Rita é trabalhadora rural no interior do nordeste brasileiro e, já sendo mãe solo de três filhos, todos menores de seis anos de idade, um deles portador de microcefalia, descobre que está grávida pela quarta vez. Não bastasse isso, Rita ainda descobre que o bebê dessa gestação também é portador de microcefalia. Desesperada, pois já vive abaixo da linha da pobreza, Rita percebe que não terá como sustentar e dar a atenção necessária à outra criança que vai nascer, razão pela qual pratica um aborto.
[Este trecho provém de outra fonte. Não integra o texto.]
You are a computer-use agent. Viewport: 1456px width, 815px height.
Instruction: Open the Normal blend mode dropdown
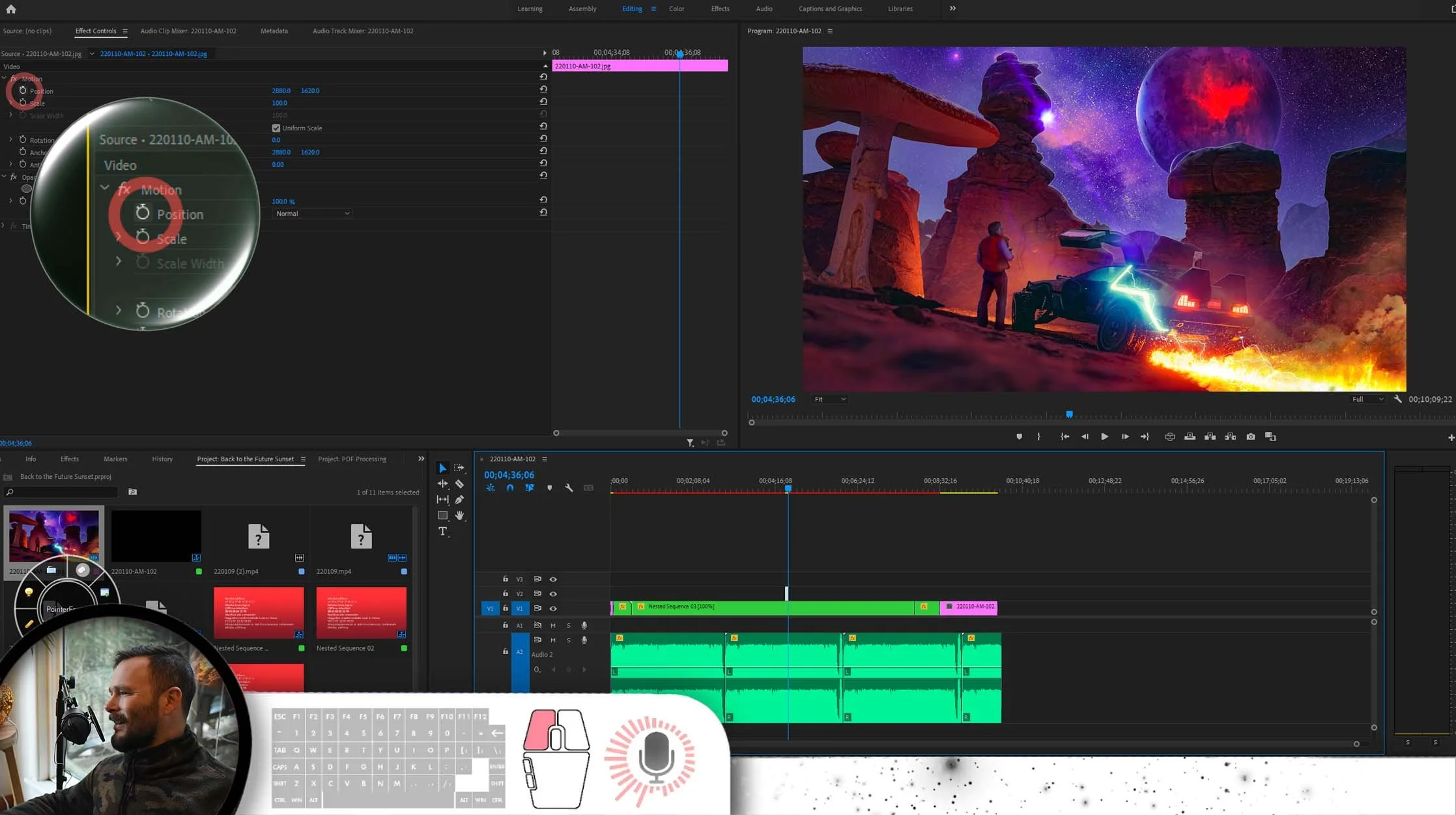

Nessa hipótese, a respeito da situação de Rita, é correto afirmar que é possível alegar
- A)que Rita agiu no exercício regular de um direito, o que exclui a ilicitude da conduta.
Errada, porque exercicio regular de direito nao se aplica ao aborto praticado fora das hipoteses legais de permissao.
- B)a tese de que Rita agiu em legítima defesa, o que exclui a ilicitude da conduta.
Errada, porque nao existe agressao injusta atual ou iminente a ser repelida por Rita, entao nao ha legitima defesa.
- C)que não houve dolo na conduta de Rita, o que exclui a tipicidade da conduta.
Errada, porque houve dolo na conduta de interromper a gestacao; o problema discutido e a culpabilidade, nao a tipicidade.
- D)uma causa supralegal de inexigibilidade de conduta diversa, o que exclui a culpabilidade.
Certa, pois a situacao extrema permite alegar causa supralegal de inexigibilidade de conduta diversa, excluindo a culpabilidade.
- E)o perdão judicial, que vai isentar Rita de pena.
Errada, porque perdão judicial nao se aplica genericamente ao aborto dessa forma e nao é a tese adequada para excluir pena no caso.
Gabarito: D
Aqui a banca quer saber qual tese defensiva pode ser usada quando a lei penal nao traz uma causa expressa para aquele drama concreto. No Direito Penal, alem das excludentes legais de ilicitude e de culpabilidade, a doutrina admite, em situacoes excepcionalissimas, uma causa supralegal de inexigibilidade de conduta diversa. Isso significa: o comportamento ate pode ser tipico e ilicito, mas nao se pode exigir da pessoa que aja de outro modo naquele contexto extremo. No caso de Rita, nao cabe falar em legitima defesa, exercicio regular de direito ou ausencia de dolo. A conduta continua sendo dolosa e, em tese, tipica. O ponto central e a situacao limite de miserabilidade, sobrecarga extrema e vulnerabilidade social, que permite discutir a impossibilidade pratica de exigir outra conduta. E exatamente por isso a alternativa correta e a D. Esse raciocinio dialoga com a ideia de culpabilidade como juizo de reproche. Se a pessoa, diante de circunstancias realmente excepcionais, nao tinha condicoes concretas de agir conforme o Direito, a reprovacao penal perde sentido. A doutrina classica admite a inexigibilidade de conduta diversa como causa supralegal de exclusao da culpabilidade. Vale lembrar: nao se trata de dizer que todo aborto em situacao dificil e automaticamente licito. A resposta da questao e tecnico-penal, e nao moral. A banca quer a categoria juridica mais adequada para esse quadro de pressao extrema sobre a agente.